Het is muisstil. Het enige wat ik hoor is mijn slee, die vloeiend door de zachte sneeuw naar voren glijdt. 1-2-1-2-1-2. Ik tel de stappen die de 5 husky’s voor mij maken. Mijn blik valt op de roze kussentjes onder hun poten die één voor één zachtjes landen in de sneeuw. Als je goed luistert hoor je naast het glijden van de slee het ritmische gekraak die de pootjes bij landing in de sneeuw maken. Het is als een meditatie. Ik kijk om me heen en zie een enorme ijsvlakte vol sneeuw die precies in het midden wordt afgesneden door statige groen-witte sparren, berken en blauwe lucht. De zon warmt mijn hart en mijn wangen, maar mijn tranen trekken zich hier niks van aan. Ik voel ze in mijn ogen opwellen en naar beneden vallen, om direct daarna op mijn wangen te bevriezen. Het is hier ijzingwekkend mooi.
We zijn op pad met Morgan Liljemark, eigenaar en musher (sleehondenmenner) van Wild Lapland. Zijn kennel nabij Ruskträsk is gelegen in een onwaarschijnlijk mooie omgeving. Als doorgewinterde mushers besturen Barbara en ik vandaag om beurten onze houten slee. Althans, zo voelt het, wanneer we na een ochtend sleeën langzaam de slag te pakken krijgen. In een linkse bocht naar links leunen, meestappen op de stukken die omhoog gaan, gedoseerd remmen om ‘ons team’ te ontlasten en dan ook nog genieten van al het moois om ons heen. Het is niet niks, dat mushen.

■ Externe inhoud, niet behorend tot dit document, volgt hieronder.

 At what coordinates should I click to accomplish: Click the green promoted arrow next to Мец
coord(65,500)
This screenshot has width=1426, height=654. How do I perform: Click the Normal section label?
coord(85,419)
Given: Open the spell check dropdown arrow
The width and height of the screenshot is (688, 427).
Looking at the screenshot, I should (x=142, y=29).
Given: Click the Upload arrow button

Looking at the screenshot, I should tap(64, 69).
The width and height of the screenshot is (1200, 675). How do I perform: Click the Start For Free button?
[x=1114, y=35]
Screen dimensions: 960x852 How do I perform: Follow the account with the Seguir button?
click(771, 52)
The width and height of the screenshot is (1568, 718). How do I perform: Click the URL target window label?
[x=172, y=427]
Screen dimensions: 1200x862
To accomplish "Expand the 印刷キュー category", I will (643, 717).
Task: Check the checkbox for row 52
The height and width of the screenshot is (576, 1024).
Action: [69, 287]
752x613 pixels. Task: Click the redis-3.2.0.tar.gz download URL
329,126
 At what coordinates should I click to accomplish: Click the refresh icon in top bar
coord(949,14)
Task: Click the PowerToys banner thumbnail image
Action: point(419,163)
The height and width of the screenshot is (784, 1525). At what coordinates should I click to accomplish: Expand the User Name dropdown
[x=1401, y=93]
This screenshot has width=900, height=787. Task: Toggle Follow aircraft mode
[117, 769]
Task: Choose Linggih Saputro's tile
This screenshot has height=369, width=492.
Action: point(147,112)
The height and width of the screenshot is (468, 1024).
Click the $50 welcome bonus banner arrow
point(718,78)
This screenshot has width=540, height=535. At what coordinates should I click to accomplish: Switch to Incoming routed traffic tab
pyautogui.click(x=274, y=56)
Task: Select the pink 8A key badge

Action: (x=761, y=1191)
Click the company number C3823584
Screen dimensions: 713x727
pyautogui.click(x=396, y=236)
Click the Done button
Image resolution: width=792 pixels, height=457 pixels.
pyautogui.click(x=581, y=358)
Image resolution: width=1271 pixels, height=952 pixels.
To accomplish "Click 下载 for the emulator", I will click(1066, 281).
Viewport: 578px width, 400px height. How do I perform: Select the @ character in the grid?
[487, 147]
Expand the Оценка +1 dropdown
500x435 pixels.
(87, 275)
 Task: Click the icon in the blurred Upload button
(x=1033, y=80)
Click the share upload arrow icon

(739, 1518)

In de middag houden we stil bij een Zweedse lavvu, een tent die veel weg heeft van een tipi, en door de Sámi wordt gebruikt als nomadisch onderkomen. Wij gebruiken ‘m vandaag voor de lunch. We worden getrakteerd op warme soep en een sterke bak koffie. ‘I don’t do cooking. I do dogs’, laat Morgan ons lachend weten. Toch heb ik zelden zo’n heerlijke tomatensoep gegeten. Een dag mushen is hard werken, maar de beloning is groot.